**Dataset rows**
-=-=-=-=-

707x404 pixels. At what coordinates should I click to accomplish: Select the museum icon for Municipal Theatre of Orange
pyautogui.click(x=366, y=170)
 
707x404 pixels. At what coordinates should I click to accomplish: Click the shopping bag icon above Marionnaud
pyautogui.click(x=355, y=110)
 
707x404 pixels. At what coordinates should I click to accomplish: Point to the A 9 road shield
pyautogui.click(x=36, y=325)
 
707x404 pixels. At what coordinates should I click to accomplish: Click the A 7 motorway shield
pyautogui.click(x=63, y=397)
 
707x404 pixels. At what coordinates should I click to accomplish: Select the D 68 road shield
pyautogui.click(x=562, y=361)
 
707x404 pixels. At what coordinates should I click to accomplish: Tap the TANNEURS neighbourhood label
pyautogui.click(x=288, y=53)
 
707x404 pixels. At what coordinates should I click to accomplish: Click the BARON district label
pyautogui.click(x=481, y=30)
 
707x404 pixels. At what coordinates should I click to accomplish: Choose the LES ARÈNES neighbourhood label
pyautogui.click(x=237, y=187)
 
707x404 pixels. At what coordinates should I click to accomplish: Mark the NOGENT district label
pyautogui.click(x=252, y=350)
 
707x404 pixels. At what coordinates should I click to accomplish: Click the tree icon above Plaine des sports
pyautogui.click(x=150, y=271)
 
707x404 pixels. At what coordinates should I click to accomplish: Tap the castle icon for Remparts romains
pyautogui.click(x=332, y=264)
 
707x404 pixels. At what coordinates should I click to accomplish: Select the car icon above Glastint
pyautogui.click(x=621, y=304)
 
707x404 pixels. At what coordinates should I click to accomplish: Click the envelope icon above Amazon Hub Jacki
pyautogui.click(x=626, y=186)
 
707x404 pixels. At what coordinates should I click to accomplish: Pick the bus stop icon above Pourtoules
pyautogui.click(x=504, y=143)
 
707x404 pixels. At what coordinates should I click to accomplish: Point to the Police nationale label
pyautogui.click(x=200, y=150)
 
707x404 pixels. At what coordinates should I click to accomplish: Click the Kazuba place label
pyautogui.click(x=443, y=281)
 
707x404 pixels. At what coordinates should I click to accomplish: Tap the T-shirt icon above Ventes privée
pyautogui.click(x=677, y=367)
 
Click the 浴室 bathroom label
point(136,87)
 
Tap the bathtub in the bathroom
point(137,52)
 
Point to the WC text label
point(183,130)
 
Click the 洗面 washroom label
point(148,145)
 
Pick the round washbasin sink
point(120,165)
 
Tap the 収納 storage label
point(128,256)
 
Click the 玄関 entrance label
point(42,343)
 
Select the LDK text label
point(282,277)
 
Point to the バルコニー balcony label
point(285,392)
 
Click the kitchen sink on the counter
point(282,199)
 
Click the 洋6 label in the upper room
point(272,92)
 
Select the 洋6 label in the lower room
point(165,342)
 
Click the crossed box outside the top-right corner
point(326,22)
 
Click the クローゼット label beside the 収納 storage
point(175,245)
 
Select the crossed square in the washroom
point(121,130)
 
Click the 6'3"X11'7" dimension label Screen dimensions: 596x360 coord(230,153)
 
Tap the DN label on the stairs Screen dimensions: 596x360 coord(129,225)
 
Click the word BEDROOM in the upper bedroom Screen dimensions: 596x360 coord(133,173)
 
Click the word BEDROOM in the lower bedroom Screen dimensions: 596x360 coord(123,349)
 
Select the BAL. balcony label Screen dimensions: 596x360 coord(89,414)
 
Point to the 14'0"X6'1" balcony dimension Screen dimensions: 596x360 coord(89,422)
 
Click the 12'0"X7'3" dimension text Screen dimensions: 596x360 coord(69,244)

-=-=-=-=-

**WORK TO DO**
Retype the rows above line for line, with no changes.

**ANSWER IN FULL**
707x404 pixels. At what coordinates should I click to accomplish: Select the museum icon for Municipal Theatre of Orange
pyautogui.click(x=366, y=170)
 
707x404 pixels. At what coordinates should I click to accomplish: Click the shopping bag icon above Marionnaud
pyautogui.click(x=355, y=110)
 
707x404 pixels. At what coordinates should I click to accomplish: Point to the A 9 road shield
pyautogui.click(x=36, y=325)
 
707x404 pixels. At what coordinates should I click to accomplish: Click the A 7 motorway shield
pyautogui.click(x=63, y=397)
 
707x404 pixels. At what coordinates should I click to accomplish: Select the D 68 road shield
pyautogui.click(x=562, y=361)
 
707x404 pixels. At what coordinates should I click to accomplish: Tap the TANNEURS neighbourhood label
pyautogui.click(x=288, y=53)
 
707x404 pixels. At what coordinates should I click to accomplish: Click the BARON district label
pyautogui.click(x=481, y=30)
 
707x404 pixels. At what coordinates should I click to accomplish: Choose the LES ARÈNES neighbourhood label
pyautogui.click(x=237, y=187)
 
707x404 pixels. At what coordinates should I click to accomplish: Mark the NOGENT district label
pyautogui.click(x=252, y=350)
 
707x404 pixels. At what coordinates should I click to accomplish: Click the tree icon above Plaine des sports
pyautogui.click(x=150, y=271)
 
707x404 pixels. At what coordinates should I click to accomplish: Tap the castle icon for Remparts romains
pyautogui.click(x=332, y=264)
 
707x404 pixels. At what coordinates should I click to accomplish: Select the car icon above Glastint
pyautogui.click(x=621, y=304)
 
707x404 pixels. At what coordinates should I click to accomplish: Click the envelope icon above Amazon Hub Jacki
pyautogui.click(x=626, y=186)
 
707x404 pixels. At what coordinates should I click to accomplish: Pick the bus stop icon above Pourtoules
pyautogui.click(x=504, y=143)
 
707x404 pixels. At what coordinates should I click to accomplish: Point to the Police nationale label
pyautogui.click(x=200, y=150)
 
707x404 pixels. At what coordinates should I click to accomplish: Click the Kazuba place label
pyautogui.click(x=443, y=281)
 
707x404 pixels. At what coordinates should I click to accomplish: Tap the T-shirt icon above Ventes privée
pyautogui.click(x=677, y=367)
 
Click the 浴室 bathroom label
point(136,87)
 
Tap the bathtub in the bathroom
point(137,52)
 
Point to the WC text label
point(183,130)
 
Click the 洗面 washroom label
point(148,145)
 
Pick the round washbasin sink
point(120,165)
 
Tap the 収納 storage label
point(128,256)
 
Click the 玄関 entrance label
point(42,343)
 
Select the LDK text label
point(282,277)
 
Point to the バルコニー balcony label
point(285,392)
 
Click the kitchen sink on the counter
point(282,199)
 
Click the 洋6 label in the upper room
point(272,92)
 
Select the 洋6 label in the lower room
point(165,342)
 
Click the crossed box outside the top-right corner
point(326,22)
 
Click the クローゼット label beside the 収納 storage
point(175,245)
 
Select the crossed square in the washroom
point(121,130)
 
Click the 6'3"X11'7" dimension label Screen dimensions: 596x360 coord(230,153)
 
Tap the DN label on the stairs Screen dimensions: 596x360 coord(129,225)
 
Click the word BEDROOM in the upper bedroom Screen dimensions: 596x360 coord(133,173)
 
Click the word BEDROOM in the lower bedroom Screen dimensions: 596x360 coord(123,349)
 
Select the BAL. balcony label Screen dimensions: 596x360 coord(89,414)
 
Point to the 14'0"X6'1" balcony dimension Screen dimensions: 596x360 coord(89,422)
 
Click the 12'0"X7'3" dimension text Screen dimensions: 596x360 coord(69,244)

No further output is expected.